- League: National Pro Fastpitch
- Sport: softball
- Duration: May 29, 2008 – August 17, 2008
- Number of teams: 6

2008 NPF Draft
- Top draft pick: Katie Burkhart Arizona State
- Picked by: Philadelphia Force

Regular Season
- Majestic Cup (Best record): Chicago Bandits

Cowles Cup
- Champions: Chicago Bandits
- Runners-up: Washington Glory
- Finals MVP: Nicole Trimboli Chicago Bandits

NPF seasons
- ← 20072009 →

= 2008 National Pro Fastpitch season =

The 2008 National Pro Fastpitch season was the fifth season of professional softball under the name National Pro Fastpitch (NPF) for the only professional women's fastpitch softball league in the United States. From 1997 to 2002, NPF operated under the names Women's Pro Fastpitch (WPF) and Women's Pro Softball League (WPSL). Each year, the playoff teams battle for the Cowles Cup.

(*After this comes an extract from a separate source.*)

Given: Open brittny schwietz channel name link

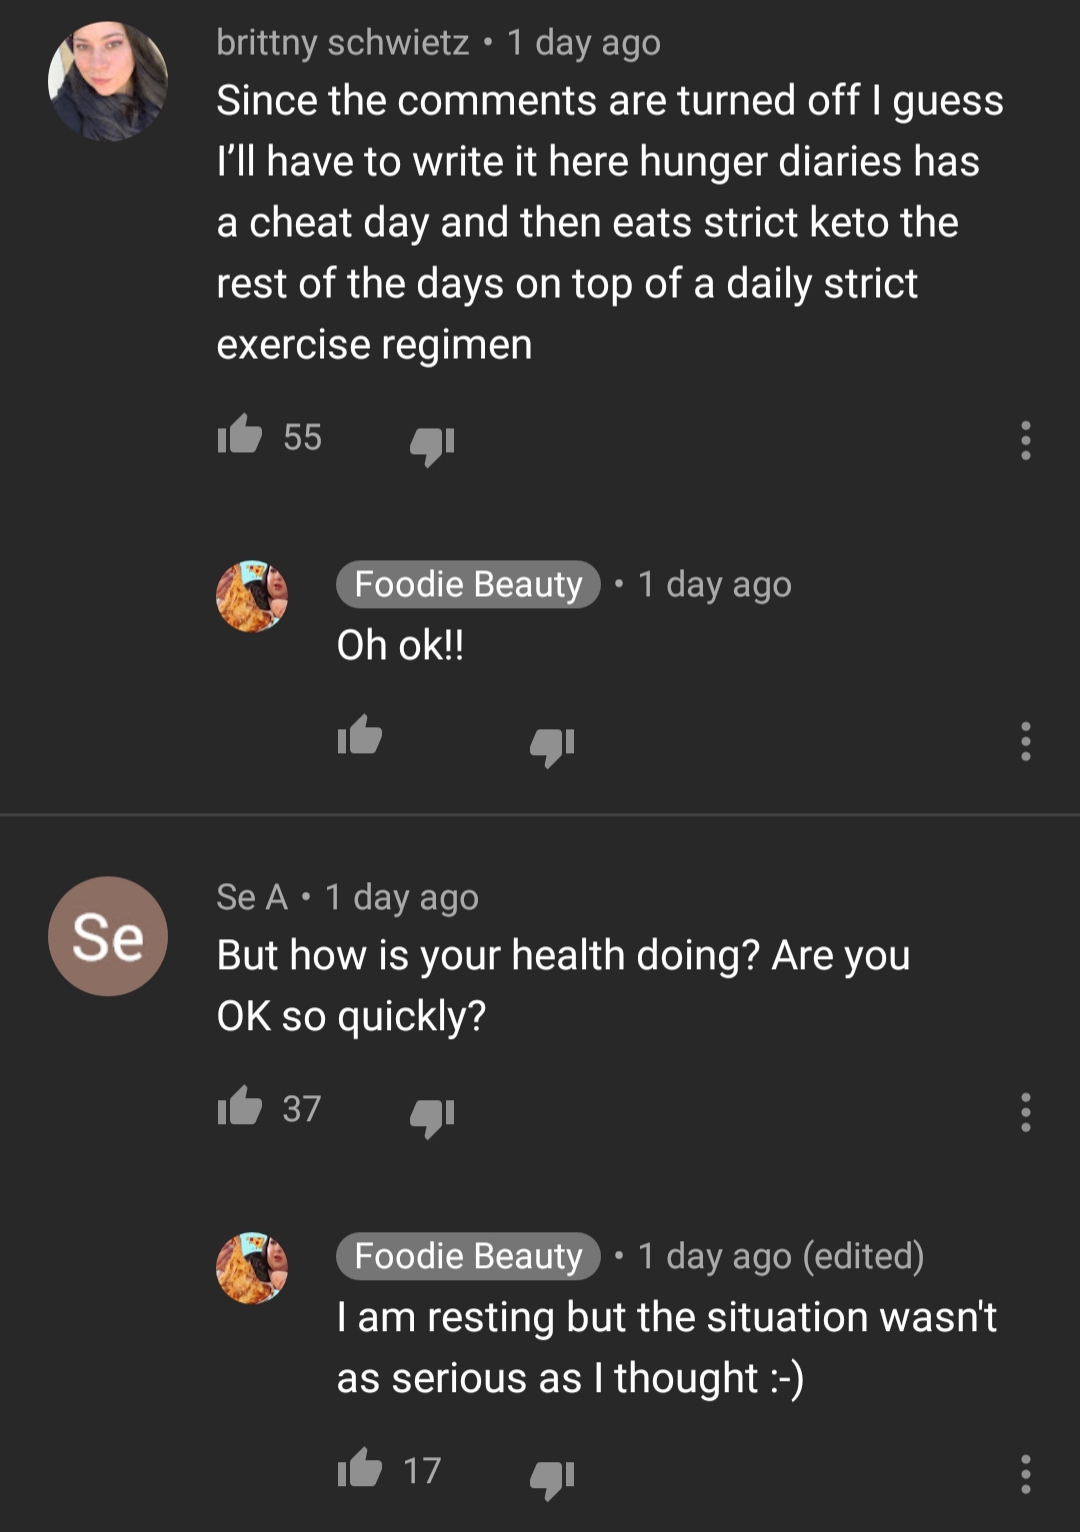Looking at the screenshot, I should (343, 43).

==Teams, cities and stadiums==

| Team | City | Stadium |
|---|---|---|
| Akron Racers | Akron, Ohio | Firestone Stadium |
| Chicago Bandits | Elgin, Illinois (Chicago Area) | Judson University |
| New England Riptide | Lowell, Massachusetts | Martin Softball Field |
| Philadelphia Force | Allentown, Pennsylvania | ECTB Stadium |
| Rockford Thunder | Roscoe, Illinois | Thunder Park |
| Washington Glory | Dulles, Virginia | Westfield Sports Complex |

==Milestones and events==
The Chicago Bandits started their first season in Elgin, Illinois at Judson University. The original plans were for the Bandits to play at Judson temporarily while a potential $5 million softball stadium was built nearby. Those plans did not come to fruition, and the Bandits eventually moved to a new ballpark in Rosemont, Illinois for 2011.

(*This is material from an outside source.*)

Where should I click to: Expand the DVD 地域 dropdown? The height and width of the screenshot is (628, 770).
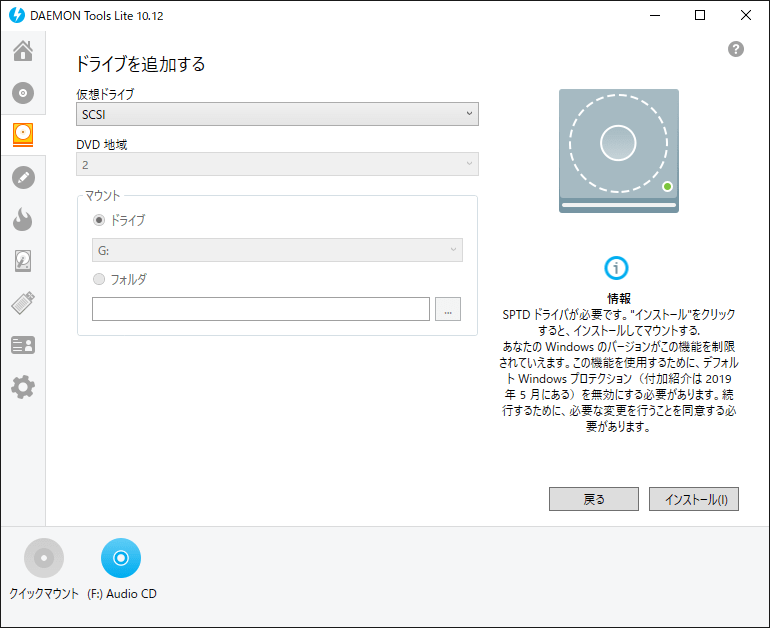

===Team NPF and Bound-4-Beijing Tour ===
As part of the USA Softball Team Bound 4 Beijing Tour in preparation for the 2008 Olympics, two games were scheduled between the US Olympic softball team and a team of NPF All-Stars. The announced roster for Team NPF was:

Team NPF
| Name | Position | NPF Team |
| Kristen Butler | C | Akron Racers |
| Norelle Dickson | IF | Akron Racers |
| Veronica Wootson | IF | Akron Racers |
| Jaime Clark | IF | Chicago Bandits |
| Kristina Thorson | P | Chicago Bandits |
| Jocelyn Forest | P | New England Riptide |
| Carri Leto Martin | IF | New England Riptide |
| Shanel Scott | OF | New England Riptide |
| Sharonda McDonald | OF | Philadelphia Force |
| Kellie Wilkerson | OF | Philadelphia Force |
| Kristen Zaleski | OF | Rockford Thunder |
| Desiree Serrano | P | Washington Glory |
| Amber Jackson | IF | Washington Glory |
| Savannah Brown | C | Rockford Thunder |
| Tonya Callahan | IF | Rockford Thunder |
| Megan Gibson | 1B/P | Philadelphia Force |
| Katie Burkhart | P | Philadelphia Force |

NPF veterans Monica Abbott, Cat Osterman, Kelly Kretschman, Vicky Galindo and Jennie Finch were on the Olympic team roster.
Team NPF was coached by Oklahoma head softball coach Patty Gasso and private instructor Cindy Bristow. Bristow was head coach and assistant general manager of the Georgia Pride, which later became the Florida Wahoos, a team in the WPSL.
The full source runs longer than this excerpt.